**Exercise**. Look for the string "dimensions" in the listing. Copy each line that has it.

**Dataset excerpts**.
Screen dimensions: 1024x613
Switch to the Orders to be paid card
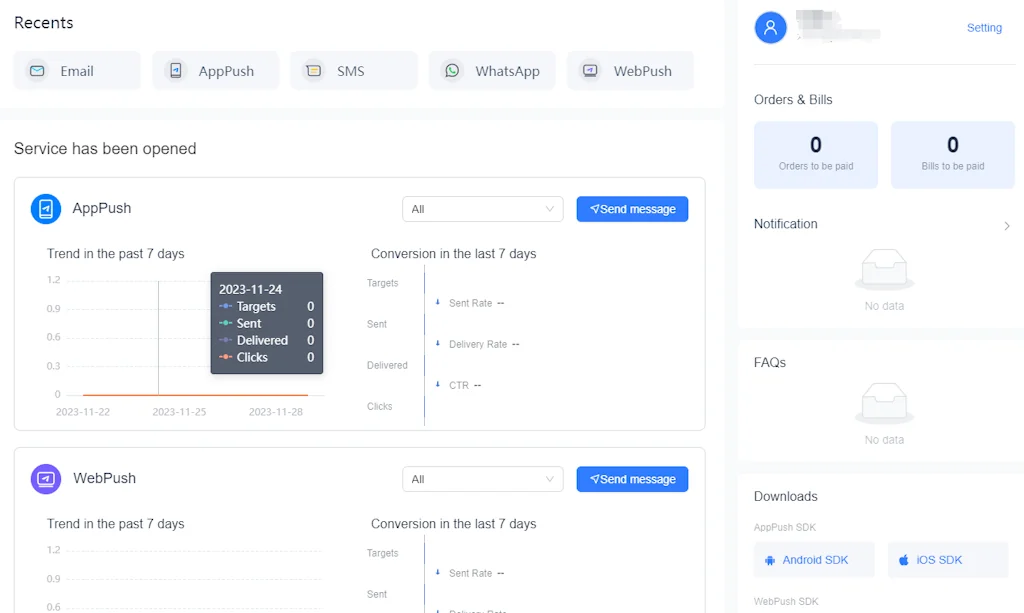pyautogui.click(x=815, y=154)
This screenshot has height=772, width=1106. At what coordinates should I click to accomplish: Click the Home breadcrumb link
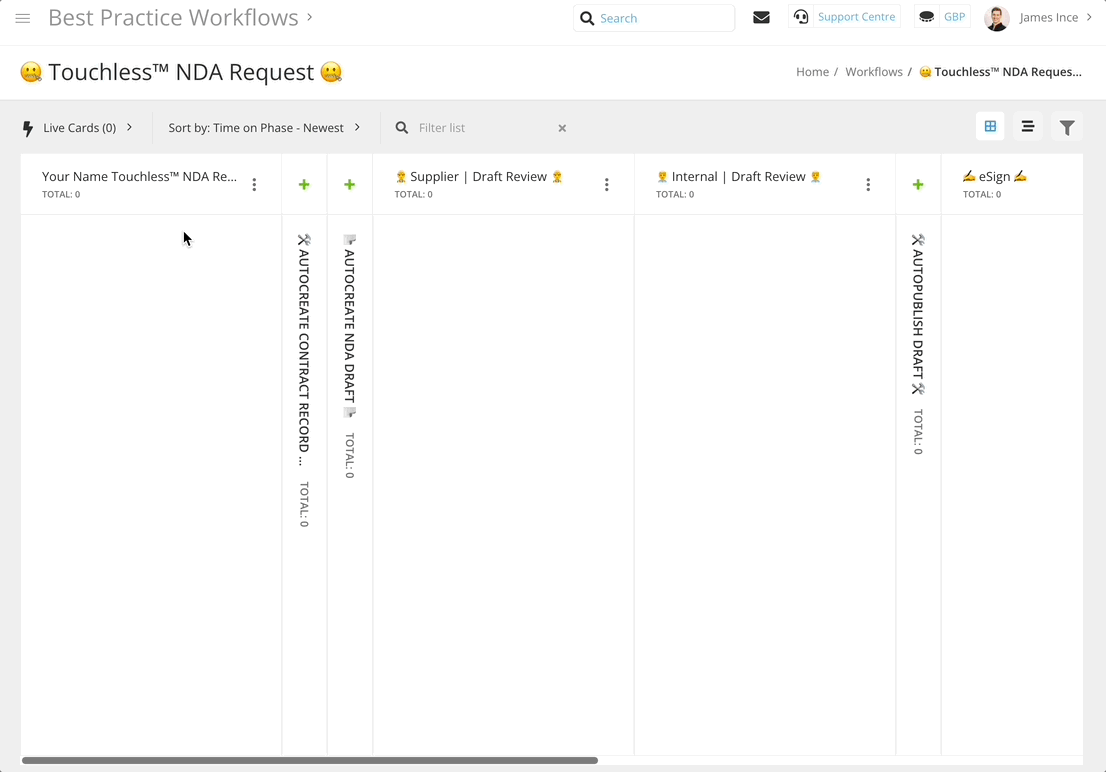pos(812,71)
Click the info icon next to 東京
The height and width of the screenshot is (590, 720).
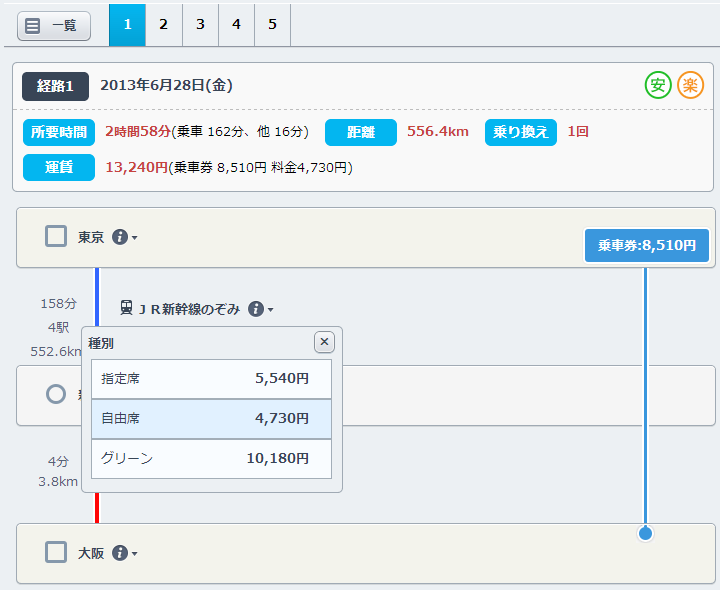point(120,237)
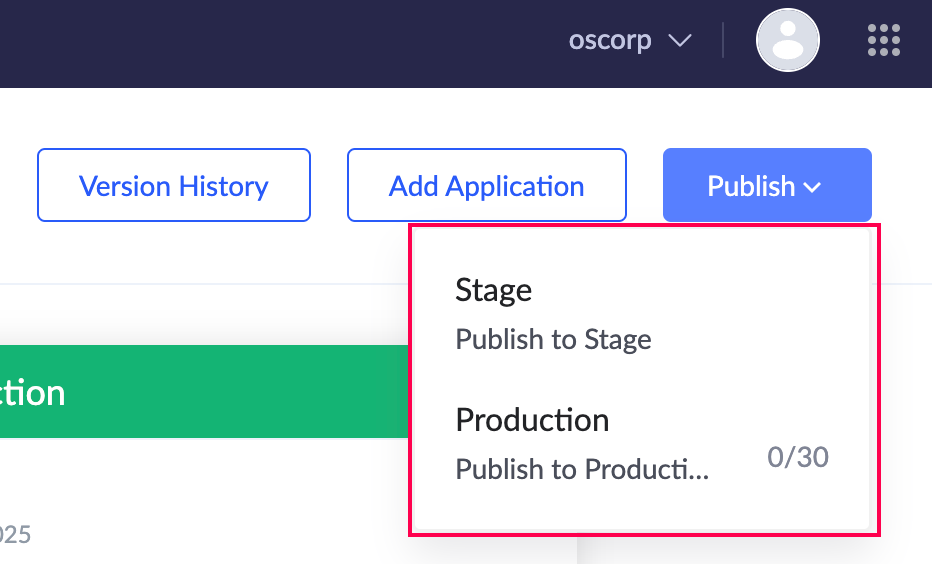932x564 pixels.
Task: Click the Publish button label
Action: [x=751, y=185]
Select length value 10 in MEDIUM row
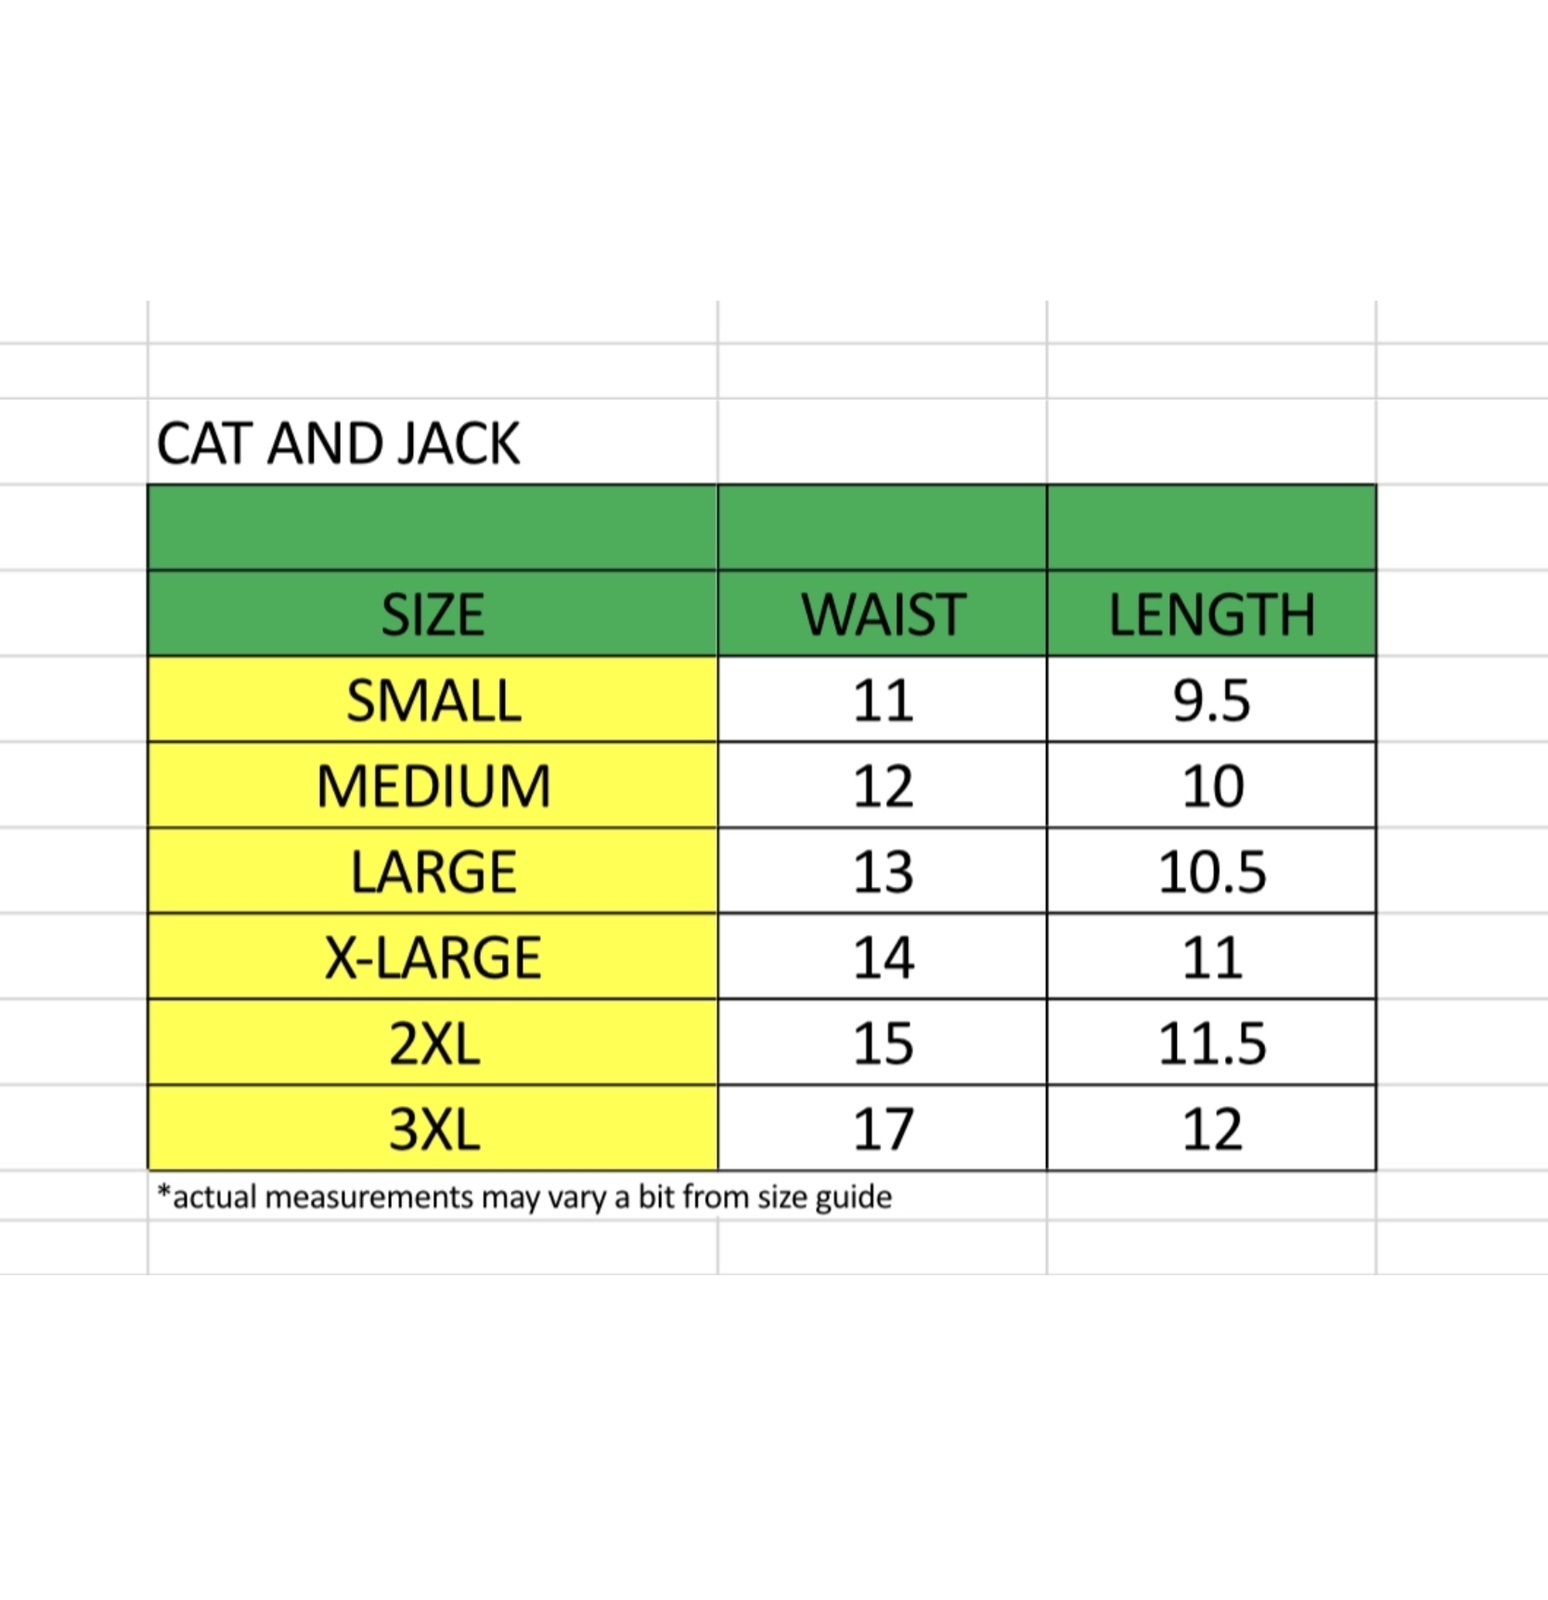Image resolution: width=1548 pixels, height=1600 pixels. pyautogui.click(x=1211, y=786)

* * *

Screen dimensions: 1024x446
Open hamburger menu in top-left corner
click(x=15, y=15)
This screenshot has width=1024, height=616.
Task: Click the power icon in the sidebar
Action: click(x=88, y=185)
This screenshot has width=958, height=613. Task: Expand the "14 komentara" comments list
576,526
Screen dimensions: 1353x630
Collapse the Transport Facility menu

---

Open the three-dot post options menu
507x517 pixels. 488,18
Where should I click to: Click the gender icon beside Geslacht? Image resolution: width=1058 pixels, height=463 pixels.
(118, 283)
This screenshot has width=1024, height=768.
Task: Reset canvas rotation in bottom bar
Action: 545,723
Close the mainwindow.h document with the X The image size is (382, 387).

**Solution for this task**.
Screen dimensions: 1024x613
Screen dimensions: 1024x446
Screen dimensions: 1353x630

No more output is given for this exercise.